Of course, we had hoped for all ones, but we have never gotten any 1's back from memory before, so this represents tremendous progress. It looks like bit 5 never works, and bit 1 always works. The other bits are marginal, working sometimes.

Repeatedly reading the same locaiton slowly shifted the value toward 000000000000 because of the read-refresh cycle of the memory. Any bit that read as zero on any trial was written back as zero and stayed zero from then on.

Bug 66: The G007 sense amplifier in MB27 handles bit 5 of every word. On Nov. 20, 2024 we were unable to balance this sense amplifier. This problem may explain why bit 5 never worked in our first marginally successful test of memory.

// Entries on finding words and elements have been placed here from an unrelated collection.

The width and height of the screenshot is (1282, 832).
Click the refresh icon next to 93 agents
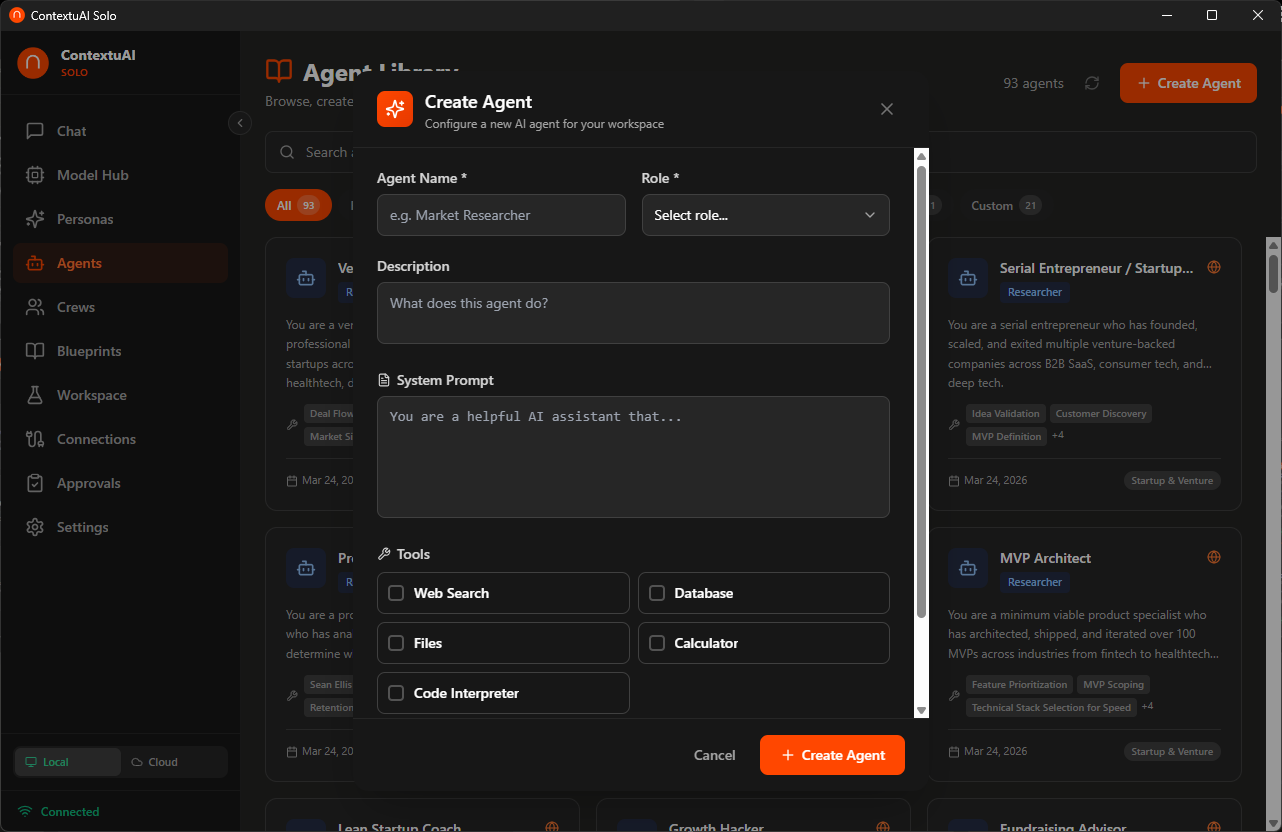click(1091, 83)
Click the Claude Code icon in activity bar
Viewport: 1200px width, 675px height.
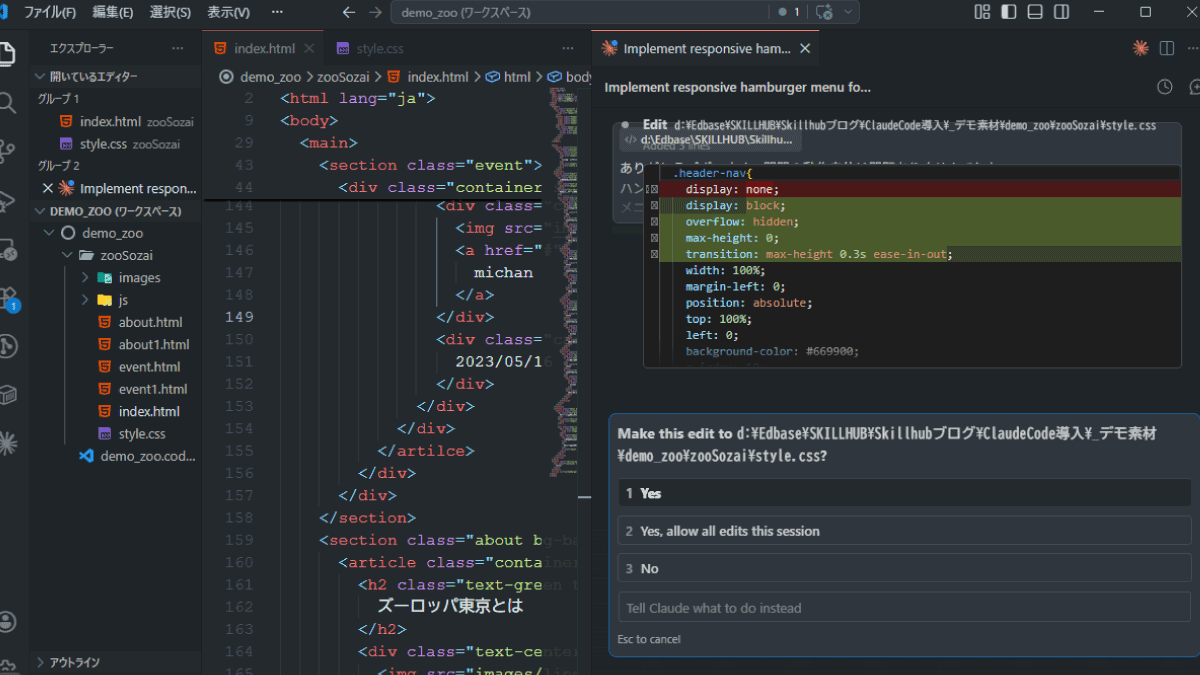point(8,442)
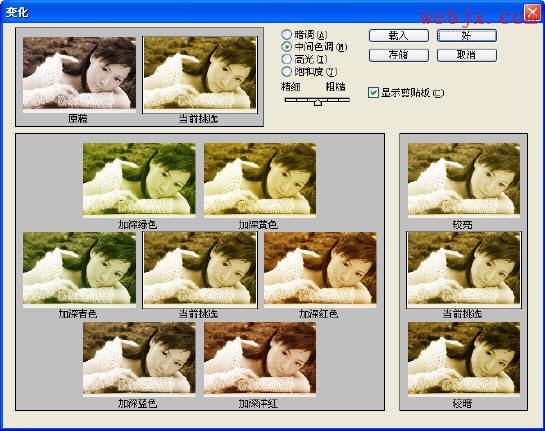Cancel the dialog with the 取消 button
Viewport: 545px width, 431px height.
[466, 55]
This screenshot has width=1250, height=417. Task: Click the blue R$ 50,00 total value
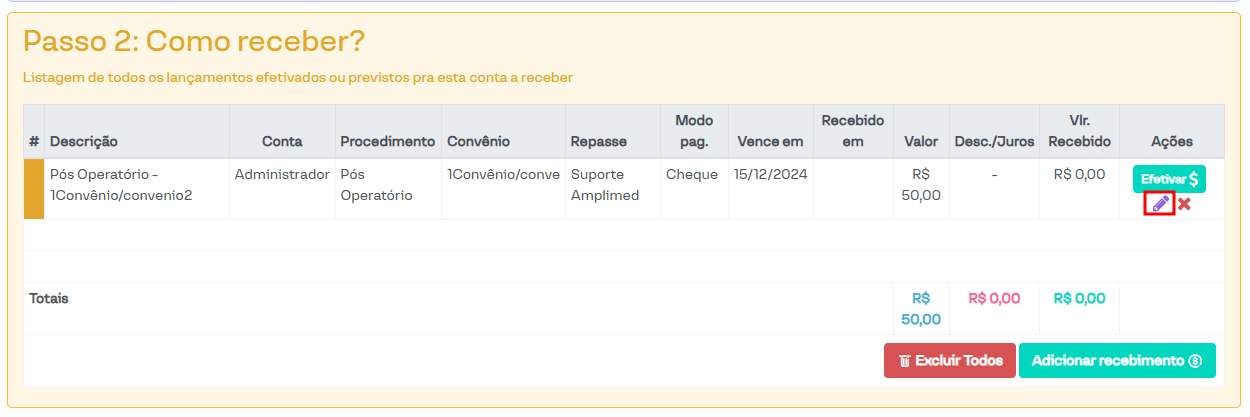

Apr 17, 2025, Reverse engineer BRPE wiring

BRPE wiring diagram

Bug 71: We found several BRPE wiring diagrams that were at least related to our machine, but with enough differences to make us wonder which one applied. To resolve this, we used a multimeter to trace the wires from the Amphenol 57-40240 socket at the back through the machine. What we found is that the wiring conforms with Figure 6-10, Schematic Wiring Diagram: Typical Tape Punch Set, on page 6-15 (Change 4), found on the last 2 pages of Bulletin 215B: Technical Manual, High Speed Tape Punch Set (BRPE), Teletype Corp., Mar. 1965. (Note that later editions of Bulletin 215B seem to omit this figure.)

The only difference that is possibly significant is that Figure 6-10 specifies 1N91 diodes, while our machine has 1N1693 diodes. The 1N91 is a germanium diode rated at 65V and 150mA continuous. The 1N1693 is a silicon diode rated at 200V and 0.6A continuous. The 1N1693 is a better choice in this circuit, but nowdays, the 1N4004 rated at 400V and 1A continuous would be a reasonable substitute.

Teletype's schematic is awkward to follow, and our drawing also gives the layout of the face of the Amphenol socket (or the back of the plug that fits that socket). This is a key detail needed to make a cable to connect here.

110 pulses per second
250 μsec peak-to-peak

Another thing we documented in our drawing is the polarity of the signal from the sense winding. This was given nowhere in Teletype's manuals, so we built the recommended test circuit, a 0.01μf capacitor in parallel with a 1000Ω resistor. This is given at the top of page 1-8 (which is page 18 of the PDF) of Bulletin 215B: Technical Manual, High Speed Tape Punch Set (BRPE), Teletype Corp., Mar. 1965. (Note again: Later editions of Bulletin 215B omit this drawing.) With the test circuit connected this between pins 12 and 24 on the Amphenol connector, we connected a scope to pin 12 with the ground clip on pin 24 to get the waveforms shown here. These match the drawing just cited, and the pulse output begins with pin 12 going negative relative to pin 24. (To invert the pulse, reverse the connections.)

Our measurements confirmed that our machine actually runs at 110 revolutions per second, or about 9 ms per revolution. The pulse amplitude given in the above-cited bulletin is for an older style of magnetic pickup. Our pickup matches the description in paragraph 3.03 High Speed Receiver Sets (BRPE) Description, Teletype Corp. Section 592-831-100TC, Issue 1, Sept. 1969. (This is part of a later edition of Bulletin 215B.) This states that the pulse amplitude at this speed should be 40 V peak to peak with a maximum pulse width of 250 μs using the same test circuit.

Our measurements show that the 250 μs pulse width is measured between the two peaks of the waveform, exactly as specified in the figure just cited in the 1965 version of Bulletin 215B. The entire pulse is closer to 1.2 ms, including the rise to the first peak and the fall from the second. Our machine has a peak to peak amplitude just under 50V.